Please repeat every entry that follows, keeping each one exactly the same.

[Stored items from a collection]
• • • • • • •

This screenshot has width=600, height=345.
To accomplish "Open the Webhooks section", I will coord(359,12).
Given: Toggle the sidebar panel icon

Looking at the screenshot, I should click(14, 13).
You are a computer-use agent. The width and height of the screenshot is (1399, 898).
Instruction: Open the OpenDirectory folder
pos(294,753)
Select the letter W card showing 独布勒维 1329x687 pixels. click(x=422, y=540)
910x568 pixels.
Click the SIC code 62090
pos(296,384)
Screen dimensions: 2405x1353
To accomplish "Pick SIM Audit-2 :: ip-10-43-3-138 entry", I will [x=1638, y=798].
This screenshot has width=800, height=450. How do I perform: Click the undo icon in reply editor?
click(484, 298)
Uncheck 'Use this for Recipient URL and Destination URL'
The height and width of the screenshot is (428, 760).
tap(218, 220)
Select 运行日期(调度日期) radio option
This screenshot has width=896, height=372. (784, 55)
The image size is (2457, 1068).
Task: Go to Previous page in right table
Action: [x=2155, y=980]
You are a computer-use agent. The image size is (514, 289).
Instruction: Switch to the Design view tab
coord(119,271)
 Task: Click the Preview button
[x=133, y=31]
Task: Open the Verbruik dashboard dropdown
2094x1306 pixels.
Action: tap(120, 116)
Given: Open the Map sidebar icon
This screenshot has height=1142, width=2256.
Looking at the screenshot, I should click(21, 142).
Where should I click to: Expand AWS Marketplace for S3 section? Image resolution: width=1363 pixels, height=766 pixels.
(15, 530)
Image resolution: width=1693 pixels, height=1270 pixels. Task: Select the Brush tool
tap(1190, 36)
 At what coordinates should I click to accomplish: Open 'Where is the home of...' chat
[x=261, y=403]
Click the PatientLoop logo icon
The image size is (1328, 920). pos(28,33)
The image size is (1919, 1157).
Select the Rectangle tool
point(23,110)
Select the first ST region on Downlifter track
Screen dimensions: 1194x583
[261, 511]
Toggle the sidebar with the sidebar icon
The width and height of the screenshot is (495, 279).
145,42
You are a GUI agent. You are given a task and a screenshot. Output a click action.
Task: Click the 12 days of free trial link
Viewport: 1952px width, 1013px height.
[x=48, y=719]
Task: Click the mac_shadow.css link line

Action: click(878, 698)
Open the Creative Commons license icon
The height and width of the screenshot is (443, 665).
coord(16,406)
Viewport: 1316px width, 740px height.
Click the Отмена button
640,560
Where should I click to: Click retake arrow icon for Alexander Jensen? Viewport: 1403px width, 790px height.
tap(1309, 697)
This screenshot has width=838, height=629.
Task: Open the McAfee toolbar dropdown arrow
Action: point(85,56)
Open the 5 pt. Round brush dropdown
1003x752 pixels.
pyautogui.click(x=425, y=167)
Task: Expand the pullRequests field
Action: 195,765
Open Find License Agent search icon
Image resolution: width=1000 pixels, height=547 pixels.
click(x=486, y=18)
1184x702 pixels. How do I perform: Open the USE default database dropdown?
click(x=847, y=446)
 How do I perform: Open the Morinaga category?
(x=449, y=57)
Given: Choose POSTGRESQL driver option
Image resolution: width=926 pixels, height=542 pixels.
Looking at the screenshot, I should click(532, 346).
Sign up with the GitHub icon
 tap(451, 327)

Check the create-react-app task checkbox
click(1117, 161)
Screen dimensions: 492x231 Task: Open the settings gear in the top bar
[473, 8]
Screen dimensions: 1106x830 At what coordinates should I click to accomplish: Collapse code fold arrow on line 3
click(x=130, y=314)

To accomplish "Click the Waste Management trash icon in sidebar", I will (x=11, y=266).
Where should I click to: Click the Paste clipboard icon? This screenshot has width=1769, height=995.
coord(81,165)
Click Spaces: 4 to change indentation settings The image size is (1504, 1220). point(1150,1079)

• • • • • • •

[SOLUTION]
This screenshot has width=600, height=345.
To accomplish "Open the Webhooks section", I will coord(359,12).
Given: Toggle the sidebar panel icon

Looking at the screenshot, I should click(14, 13).
You are a computer-use agent. The width and height of the screenshot is (1399, 898).
Instruction: Open the OpenDirectory folder
pos(294,753)
Select the letter W card showing 独布勒维 1329x687 pixels. click(x=422, y=540)
910x568 pixels.
Click the SIC code 62090
pos(296,384)
Screen dimensions: 2405x1353
To accomplish "Pick SIM Audit-2 :: ip-10-43-3-138 entry", I will [x=1638, y=798].
This screenshot has width=800, height=450. How do I perform: Click the undo icon in reply editor?
click(484, 298)
Uncheck 'Use this for Recipient URL and Destination URL'
The height and width of the screenshot is (428, 760).
tap(218, 220)
Select 运行日期(调度日期) radio option
This screenshot has width=896, height=372. (784, 55)
The image size is (2457, 1068).
Task: Go to Previous page in right table
Action: [x=2155, y=980]
You are a computer-use agent. The image size is (514, 289).
Instruction: Switch to the Design view tab
coord(119,271)
 Task: Click the Preview button
[x=133, y=31]
Task: Open the Verbruik dashboard dropdown
2094x1306 pixels.
Action: tap(120, 116)
Given: Open the Map sidebar icon
This screenshot has height=1142, width=2256.
Looking at the screenshot, I should click(21, 142).
Where should I click to: Expand AWS Marketplace for S3 section? Image resolution: width=1363 pixels, height=766 pixels.
(15, 530)
Image resolution: width=1693 pixels, height=1270 pixels. Task: Select the Brush tool
tap(1190, 36)
 At what coordinates should I click to accomplish: Open 'Where is the home of...' chat
[x=261, y=403]
Click the PatientLoop logo icon
The image size is (1328, 920). pos(28,33)
The image size is (1919, 1157).
Select the Rectangle tool
point(23,110)
Select the first ST region on Downlifter track
Screen dimensions: 1194x583
[261, 511]
Toggle the sidebar with the sidebar icon
The width and height of the screenshot is (495, 279).
145,42
You are a GUI agent. You are given a task and a screenshot. Output a click action.
Task: Click the 12 days of free trial link
Viewport: 1952px width, 1013px height.
[x=48, y=719]
Task: Click the mac_shadow.css link line

Action: click(878, 698)
Open the Creative Commons license icon
The height and width of the screenshot is (443, 665).
coord(16,406)
Viewport: 1316px width, 740px height.
Click the Отмена button
640,560
Where should I click to: Click retake arrow icon for Alexander Jensen? Viewport: 1403px width, 790px height.
tap(1309, 697)
This screenshot has width=838, height=629.
Task: Open the McAfee toolbar dropdown arrow
Action: point(85,56)
Open the 5 pt. Round brush dropdown
1003x752 pixels.
pyautogui.click(x=425, y=167)
Task: Expand the pullRequests field
Action: 195,765
Open Find License Agent search icon
Image resolution: width=1000 pixels, height=547 pixels.
click(x=486, y=18)
1184x702 pixels. How do I perform: Open the USE default database dropdown?
click(x=847, y=446)
 How do I perform: Open the Morinaga category?
(x=449, y=57)
Given: Choose POSTGRESQL driver option
Image resolution: width=926 pixels, height=542 pixels.
Looking at the screenshot, I should click(532, 346).
Sign up with the GitHub icon
 tap(451, 327)

Check the create-react-app task checkbox
click(1117, 161)
Screen dimensions: 492x231 Task: Open the settings gear in the top bar
[473, 8]
Screen dimensions: 1106x830 At what coordinates should I click to accomplish: Collapse code fold arrow on line 3
click(x=130, y=314)

To accomplish "Click the Waste Management trash icon in sidebar", I will (x=11, y=266).
Where should I click to: Click the Paste clipboard icon? This screenshot has width=1769, height=995.
coord(81,165)
Click Spaces: 4 to change indentation settings The image size is (1504, 1220). point(1150,1079)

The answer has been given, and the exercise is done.